Dear Alumni, Parents, and Friends of Colorado College:

A unique intellectual adventure awaits every student at Colorado College, sometimes in unexpected places. Students produced site-specific theater in the attic of Palmer Hall (story on page 12), Cameron Sinclair challenged listeners to get involved in architectural activism (page 6), and Tom Cronin has returned to campus to help another generation of students understand true leadership (page 10).

Photo by Tom Kimmell

Intellectual adventure abounds in our science facilities as well. This issue of the Bulletin examines some of the great work our students are doing in what might be called specialty sciences — branches that were once considered niches, but now are growing rapidly because of the many ways they help us understand the world.

Neuroscience, which looks for organic explanations of human learning and behavior, is at once among the toughest and most popular majors at CC. Professor Bob Jacobs uses students to conduct highly regarded research in normal brain neuron complexity, while Professor Lori Driscoll ’94 focuses on the causes of behavior (page 18).

Meanwhile, many pre-med majors take a clinical approach through the sports medicine program.
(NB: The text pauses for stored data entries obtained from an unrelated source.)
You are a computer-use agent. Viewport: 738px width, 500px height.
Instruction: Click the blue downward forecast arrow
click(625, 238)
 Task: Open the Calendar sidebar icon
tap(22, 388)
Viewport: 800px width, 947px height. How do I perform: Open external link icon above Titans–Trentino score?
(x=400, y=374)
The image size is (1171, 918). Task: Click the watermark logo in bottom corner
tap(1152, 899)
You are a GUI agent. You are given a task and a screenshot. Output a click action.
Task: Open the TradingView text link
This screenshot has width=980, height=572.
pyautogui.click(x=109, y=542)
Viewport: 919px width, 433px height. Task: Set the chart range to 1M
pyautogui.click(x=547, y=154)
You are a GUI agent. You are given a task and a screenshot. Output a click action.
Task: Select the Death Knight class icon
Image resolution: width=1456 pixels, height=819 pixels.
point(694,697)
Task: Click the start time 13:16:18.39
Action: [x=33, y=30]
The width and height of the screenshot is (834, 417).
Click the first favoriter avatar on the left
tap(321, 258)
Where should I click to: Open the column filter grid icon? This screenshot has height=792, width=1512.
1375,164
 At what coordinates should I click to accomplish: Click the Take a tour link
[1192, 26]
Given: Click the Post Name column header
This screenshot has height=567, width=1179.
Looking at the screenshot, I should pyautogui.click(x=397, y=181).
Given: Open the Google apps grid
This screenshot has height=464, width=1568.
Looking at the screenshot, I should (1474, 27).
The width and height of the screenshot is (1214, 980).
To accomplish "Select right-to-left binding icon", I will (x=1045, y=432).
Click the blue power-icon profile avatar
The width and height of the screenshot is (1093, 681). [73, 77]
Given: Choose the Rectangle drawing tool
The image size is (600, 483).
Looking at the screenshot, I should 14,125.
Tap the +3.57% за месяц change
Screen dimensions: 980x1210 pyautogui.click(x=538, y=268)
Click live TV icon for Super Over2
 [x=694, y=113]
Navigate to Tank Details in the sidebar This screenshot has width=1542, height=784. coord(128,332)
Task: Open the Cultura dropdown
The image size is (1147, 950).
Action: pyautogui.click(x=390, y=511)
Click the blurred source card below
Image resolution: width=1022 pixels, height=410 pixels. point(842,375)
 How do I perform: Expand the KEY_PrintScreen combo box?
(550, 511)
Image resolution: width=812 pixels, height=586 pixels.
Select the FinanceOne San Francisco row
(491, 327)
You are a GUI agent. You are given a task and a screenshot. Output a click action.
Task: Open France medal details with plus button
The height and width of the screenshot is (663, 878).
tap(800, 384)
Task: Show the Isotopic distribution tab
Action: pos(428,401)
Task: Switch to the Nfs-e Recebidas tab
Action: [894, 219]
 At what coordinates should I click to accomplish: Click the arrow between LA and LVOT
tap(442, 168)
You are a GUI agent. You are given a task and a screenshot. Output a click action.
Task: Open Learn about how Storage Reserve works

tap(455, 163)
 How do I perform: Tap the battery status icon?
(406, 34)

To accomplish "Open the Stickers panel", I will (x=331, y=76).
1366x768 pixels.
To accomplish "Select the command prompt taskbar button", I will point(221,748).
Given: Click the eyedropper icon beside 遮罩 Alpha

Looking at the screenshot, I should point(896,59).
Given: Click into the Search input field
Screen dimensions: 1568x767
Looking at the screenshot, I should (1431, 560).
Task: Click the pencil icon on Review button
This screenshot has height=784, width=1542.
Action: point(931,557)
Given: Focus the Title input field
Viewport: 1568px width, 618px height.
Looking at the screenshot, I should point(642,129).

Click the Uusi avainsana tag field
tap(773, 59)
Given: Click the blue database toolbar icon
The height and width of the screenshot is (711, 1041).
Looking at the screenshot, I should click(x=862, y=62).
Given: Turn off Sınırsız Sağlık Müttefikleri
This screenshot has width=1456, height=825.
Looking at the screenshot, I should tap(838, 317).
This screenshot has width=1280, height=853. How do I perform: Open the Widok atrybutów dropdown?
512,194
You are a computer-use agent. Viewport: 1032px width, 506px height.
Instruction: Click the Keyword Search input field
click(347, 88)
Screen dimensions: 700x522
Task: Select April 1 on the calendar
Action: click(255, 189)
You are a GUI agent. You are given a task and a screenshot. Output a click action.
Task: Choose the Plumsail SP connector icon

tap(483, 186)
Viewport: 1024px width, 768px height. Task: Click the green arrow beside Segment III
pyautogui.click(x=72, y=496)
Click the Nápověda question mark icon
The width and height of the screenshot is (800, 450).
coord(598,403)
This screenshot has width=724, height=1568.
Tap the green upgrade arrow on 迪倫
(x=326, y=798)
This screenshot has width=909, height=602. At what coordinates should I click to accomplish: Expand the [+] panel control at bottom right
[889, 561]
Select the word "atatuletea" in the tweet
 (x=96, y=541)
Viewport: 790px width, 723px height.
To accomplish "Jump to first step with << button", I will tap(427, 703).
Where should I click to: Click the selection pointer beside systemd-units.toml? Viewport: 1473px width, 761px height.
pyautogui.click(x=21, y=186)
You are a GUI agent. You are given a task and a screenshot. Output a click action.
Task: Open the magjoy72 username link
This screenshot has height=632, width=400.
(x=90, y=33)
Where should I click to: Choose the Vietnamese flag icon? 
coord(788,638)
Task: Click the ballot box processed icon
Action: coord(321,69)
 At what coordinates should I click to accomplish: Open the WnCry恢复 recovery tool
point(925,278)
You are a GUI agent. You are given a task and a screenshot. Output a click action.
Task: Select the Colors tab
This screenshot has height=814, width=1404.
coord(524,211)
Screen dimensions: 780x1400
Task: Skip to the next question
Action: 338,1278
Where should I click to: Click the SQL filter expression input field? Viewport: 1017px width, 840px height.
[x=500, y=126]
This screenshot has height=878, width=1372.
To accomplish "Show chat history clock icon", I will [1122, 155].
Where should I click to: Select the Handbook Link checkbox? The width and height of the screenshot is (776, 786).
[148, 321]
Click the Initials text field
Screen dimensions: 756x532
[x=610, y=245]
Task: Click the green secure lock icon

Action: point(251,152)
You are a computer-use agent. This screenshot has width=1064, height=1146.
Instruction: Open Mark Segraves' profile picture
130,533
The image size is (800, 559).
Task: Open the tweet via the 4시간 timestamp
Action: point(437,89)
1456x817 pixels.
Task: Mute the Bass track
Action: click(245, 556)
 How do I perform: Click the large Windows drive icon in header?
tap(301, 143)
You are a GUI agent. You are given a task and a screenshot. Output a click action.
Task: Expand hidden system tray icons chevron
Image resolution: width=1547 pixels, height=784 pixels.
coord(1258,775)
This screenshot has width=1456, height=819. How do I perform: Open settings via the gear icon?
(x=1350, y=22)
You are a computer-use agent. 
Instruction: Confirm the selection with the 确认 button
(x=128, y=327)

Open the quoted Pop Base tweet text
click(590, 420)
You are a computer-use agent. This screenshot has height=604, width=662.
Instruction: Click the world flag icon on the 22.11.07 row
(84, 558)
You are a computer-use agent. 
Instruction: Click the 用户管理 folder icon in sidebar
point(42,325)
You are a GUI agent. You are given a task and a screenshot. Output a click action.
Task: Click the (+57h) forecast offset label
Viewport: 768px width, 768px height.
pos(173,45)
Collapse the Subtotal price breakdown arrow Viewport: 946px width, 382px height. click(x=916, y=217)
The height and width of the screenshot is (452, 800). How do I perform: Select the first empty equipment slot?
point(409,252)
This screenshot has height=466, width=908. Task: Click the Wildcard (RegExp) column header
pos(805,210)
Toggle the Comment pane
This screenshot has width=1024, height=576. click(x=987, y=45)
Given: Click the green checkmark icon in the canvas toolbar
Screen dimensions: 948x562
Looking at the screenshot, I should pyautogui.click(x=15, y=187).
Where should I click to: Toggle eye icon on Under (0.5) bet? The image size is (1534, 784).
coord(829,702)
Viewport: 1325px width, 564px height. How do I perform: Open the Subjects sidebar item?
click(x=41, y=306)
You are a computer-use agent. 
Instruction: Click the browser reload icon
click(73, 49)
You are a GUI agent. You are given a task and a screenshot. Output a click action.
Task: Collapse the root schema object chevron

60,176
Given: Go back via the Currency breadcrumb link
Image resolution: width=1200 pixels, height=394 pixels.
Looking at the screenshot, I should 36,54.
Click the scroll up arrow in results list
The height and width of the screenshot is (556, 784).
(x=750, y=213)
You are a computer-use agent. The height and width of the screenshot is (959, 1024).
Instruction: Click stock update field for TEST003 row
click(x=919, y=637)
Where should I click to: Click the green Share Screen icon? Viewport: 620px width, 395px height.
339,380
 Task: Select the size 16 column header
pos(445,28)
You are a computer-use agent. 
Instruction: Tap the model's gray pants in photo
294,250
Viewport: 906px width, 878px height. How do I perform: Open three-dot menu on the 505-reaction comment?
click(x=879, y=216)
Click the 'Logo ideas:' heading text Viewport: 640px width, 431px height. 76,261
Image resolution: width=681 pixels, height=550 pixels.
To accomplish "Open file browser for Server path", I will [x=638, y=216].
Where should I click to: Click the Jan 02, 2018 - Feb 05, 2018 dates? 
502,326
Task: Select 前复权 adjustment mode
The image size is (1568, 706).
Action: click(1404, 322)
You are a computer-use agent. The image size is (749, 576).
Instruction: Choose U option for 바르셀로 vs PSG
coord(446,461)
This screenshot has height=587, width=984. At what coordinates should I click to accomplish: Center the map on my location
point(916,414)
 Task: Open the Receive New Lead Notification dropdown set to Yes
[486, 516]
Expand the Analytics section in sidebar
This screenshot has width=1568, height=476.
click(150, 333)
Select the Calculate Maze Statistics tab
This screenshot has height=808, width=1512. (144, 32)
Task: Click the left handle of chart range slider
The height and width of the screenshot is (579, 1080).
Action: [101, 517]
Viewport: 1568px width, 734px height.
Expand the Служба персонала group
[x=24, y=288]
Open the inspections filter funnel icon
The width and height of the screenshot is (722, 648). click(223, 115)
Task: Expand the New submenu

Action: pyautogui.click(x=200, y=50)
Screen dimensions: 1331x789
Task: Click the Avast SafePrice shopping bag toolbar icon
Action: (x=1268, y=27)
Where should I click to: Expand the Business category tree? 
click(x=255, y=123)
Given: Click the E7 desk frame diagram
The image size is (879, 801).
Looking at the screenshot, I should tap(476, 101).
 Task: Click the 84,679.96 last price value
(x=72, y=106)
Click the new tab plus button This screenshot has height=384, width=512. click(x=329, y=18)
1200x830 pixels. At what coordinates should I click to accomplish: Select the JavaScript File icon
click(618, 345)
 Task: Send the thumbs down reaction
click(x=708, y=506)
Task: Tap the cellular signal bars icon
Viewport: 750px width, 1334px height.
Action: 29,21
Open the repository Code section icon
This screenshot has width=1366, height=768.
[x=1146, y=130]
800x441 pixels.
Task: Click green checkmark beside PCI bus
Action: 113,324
They augment standard class work with tending to injured peers in the campus sports medicine lab under the guidance of Cindy Endicott ’93, then take their clinical experience into Bruce Kola’s cadaver labs to see what underlies the phenomena they observed in living classmates (page 24).

The search for intellectual adventure inspires two geology professors, Henry Fricke and Chris Siddoway, to take students into the field for collaborative research into dinosaur tooth enamel and Antarctic rock outcroppings (pages 22 and 45). And representing the many alumni who forge careers out of their yearning to continue their CC intellectual adventures, Katy Garton ’01 is becoming a science documentary filmmaker (page 26).

Of course, CC is not all field and lab work. Our Tiger hockey team hit Number One — twice! Marty Sertich ’06 and Brett Sterling ’06 are Hobey Baker award candidates, while Patrick McGinnis ’05 put together an unprecedented string of soccer and academic accolades on his way to major league try-outs (pages 16-17).

Enjoy reading, while you contemplate your own next intellectual adventure!